Brian Roberts, spokesman for Cowichan Energy Alternatives, says they want to increase the number of bio-fuel stations in the Cowichan Valley. (Citizen file)

Brian Roberts, spokesman for Cowichan Energy Alternatives, says they want to increase the number of bio-fuel stations in the Cowichan Valley. (Citizen file)

Cowichan group looks to set up more bio-fuel stations

Cowichan Energy Alternatives wants more public access

Making bio-fuel stations more plentiful and accessible in the Cowichan Valley is one of the goals of the Cowichan Energy Alternatives organization.

The CEA currently has one bio-fuel station set up at the Bings Creek Recycling Centre, and is working towards establishing more in the Valley.

Speaking to North Cowichan’s council earlier this month, CEA spokesman Brian Roberts said more public access to low-carbon fuel stations in the Valley would help significantly reduce greenhouse gas emissions in the region.

He said the CEA is currently processing approximately 500,000 litres of used cooking oil from local restaurants and other sources each year to use as bio-fuel, and the organization is now working to ensure there are enough bio-fuel stations in the area to meet the growing demand.

“Bio-fuels are biodegradable, renewable, non-toxic, clean-burning and most diesel vehicles can use the fuel without any major modifications,” Roberts said.

“Collecting used cooking oils from the area to use as bio-fuel also saves local governments money in repairs to their sewage infrastructure because fats in the sewage systems can cause blockages that require expensive repairs.”

The CEA was founded in 2008 as a non-profit organization focused on providing energy and greenhouse gas emissions inventories and planning services, renewable energy feasibility studies and implementation, and leading community carbon offsetting initiatives through the Community Carbon Marketplace.


The CEA hopes to set up a second bio-fuel station at the Cowichan Petroleum Sales location at 2999 Allenby Rd., at a cost of approximately $100,000.

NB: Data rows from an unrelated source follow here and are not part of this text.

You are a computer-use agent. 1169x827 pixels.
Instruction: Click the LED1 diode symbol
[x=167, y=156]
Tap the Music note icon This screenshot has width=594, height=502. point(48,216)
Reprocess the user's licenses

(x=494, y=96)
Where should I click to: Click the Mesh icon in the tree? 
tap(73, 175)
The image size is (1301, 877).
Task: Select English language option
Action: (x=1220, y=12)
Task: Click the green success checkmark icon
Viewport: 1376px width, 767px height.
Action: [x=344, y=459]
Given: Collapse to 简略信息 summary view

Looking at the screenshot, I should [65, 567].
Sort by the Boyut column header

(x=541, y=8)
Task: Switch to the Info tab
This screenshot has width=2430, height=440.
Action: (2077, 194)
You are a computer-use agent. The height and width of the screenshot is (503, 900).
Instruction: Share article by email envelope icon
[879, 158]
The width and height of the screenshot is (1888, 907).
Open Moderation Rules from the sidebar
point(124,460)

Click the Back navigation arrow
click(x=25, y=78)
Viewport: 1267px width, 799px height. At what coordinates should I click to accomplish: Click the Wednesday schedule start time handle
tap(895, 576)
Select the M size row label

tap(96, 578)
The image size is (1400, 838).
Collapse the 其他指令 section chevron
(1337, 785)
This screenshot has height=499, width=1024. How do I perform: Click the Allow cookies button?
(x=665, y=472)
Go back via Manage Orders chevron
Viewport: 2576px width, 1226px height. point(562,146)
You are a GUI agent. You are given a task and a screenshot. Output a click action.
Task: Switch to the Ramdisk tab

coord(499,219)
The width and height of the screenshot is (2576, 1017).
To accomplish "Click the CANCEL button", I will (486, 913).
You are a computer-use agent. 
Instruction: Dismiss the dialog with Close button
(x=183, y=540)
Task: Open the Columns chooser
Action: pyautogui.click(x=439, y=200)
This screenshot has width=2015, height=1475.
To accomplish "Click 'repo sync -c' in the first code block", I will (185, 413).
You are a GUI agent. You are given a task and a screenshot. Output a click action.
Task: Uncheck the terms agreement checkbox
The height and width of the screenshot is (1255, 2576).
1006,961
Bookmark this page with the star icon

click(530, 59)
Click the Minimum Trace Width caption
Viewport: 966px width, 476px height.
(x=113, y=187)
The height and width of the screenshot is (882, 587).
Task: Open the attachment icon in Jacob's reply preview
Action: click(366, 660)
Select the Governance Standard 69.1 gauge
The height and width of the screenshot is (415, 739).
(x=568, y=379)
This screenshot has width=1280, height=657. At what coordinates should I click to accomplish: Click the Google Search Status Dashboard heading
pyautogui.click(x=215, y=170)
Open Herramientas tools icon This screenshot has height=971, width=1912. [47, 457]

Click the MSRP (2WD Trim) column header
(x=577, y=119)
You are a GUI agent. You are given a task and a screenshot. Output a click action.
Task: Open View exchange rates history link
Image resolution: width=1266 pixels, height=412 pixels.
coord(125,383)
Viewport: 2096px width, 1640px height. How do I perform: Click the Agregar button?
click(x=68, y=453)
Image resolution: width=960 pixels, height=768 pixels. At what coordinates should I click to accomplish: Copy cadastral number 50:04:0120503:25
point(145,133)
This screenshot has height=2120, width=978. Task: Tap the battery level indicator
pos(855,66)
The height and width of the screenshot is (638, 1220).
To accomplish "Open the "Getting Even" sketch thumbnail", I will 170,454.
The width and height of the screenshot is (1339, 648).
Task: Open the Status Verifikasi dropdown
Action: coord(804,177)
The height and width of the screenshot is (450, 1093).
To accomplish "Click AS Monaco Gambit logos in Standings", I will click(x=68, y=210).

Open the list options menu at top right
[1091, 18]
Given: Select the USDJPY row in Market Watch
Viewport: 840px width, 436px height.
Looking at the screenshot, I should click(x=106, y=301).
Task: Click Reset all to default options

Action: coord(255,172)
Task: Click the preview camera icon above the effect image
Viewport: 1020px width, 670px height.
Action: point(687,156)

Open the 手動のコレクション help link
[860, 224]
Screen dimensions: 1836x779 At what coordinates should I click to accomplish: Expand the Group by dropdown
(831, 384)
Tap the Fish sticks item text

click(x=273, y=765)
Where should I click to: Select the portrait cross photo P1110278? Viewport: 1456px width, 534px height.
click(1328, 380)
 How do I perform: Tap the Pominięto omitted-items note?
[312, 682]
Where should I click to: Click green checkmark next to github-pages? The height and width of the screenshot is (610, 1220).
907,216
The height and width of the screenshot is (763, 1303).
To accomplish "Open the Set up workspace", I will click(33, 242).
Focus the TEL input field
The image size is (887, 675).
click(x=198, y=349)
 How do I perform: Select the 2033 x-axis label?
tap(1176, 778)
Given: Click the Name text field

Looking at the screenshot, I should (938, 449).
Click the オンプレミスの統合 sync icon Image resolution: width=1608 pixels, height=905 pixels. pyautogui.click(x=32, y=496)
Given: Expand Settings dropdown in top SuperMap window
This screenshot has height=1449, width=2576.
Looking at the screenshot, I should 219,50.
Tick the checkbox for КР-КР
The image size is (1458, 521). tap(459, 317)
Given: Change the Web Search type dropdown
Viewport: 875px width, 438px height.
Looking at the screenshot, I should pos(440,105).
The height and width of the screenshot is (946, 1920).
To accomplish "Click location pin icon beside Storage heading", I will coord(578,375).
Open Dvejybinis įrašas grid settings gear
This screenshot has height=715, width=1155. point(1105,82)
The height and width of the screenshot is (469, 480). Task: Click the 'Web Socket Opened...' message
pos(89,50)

Roberts said the CEA has applied to North Cowichan’s Climate Action & Energy Plan for $30,000 to help set up the station, and the municipality agreed at its meeting on Aug. 15 to supply $20,000 in funding.

He said the CEA intends to raise the rest of the funding through their extensive contacts in the community.

But Roberts said that with the growing success of the bio-fuel initiatives, the expansion of the bio-fuel stations is expected to continue inside and outside the Valley, with Victoria being a key target.


North Cowichan councillor Tom Walker said he bought a diesel pick-up truck a few years ago and was told at the time that if he used bio-fuels, his warranty would be null and void.

Roberts acknowledged that many car manufacturers have been slow to keep up with the growing popularity and necessity of bio-fuels, but most now do honour warranties as long as customers are using the right blends of bio-fuels.

“As long as the fuels meet acceptable standards, there should be no problems with warranties,” he said.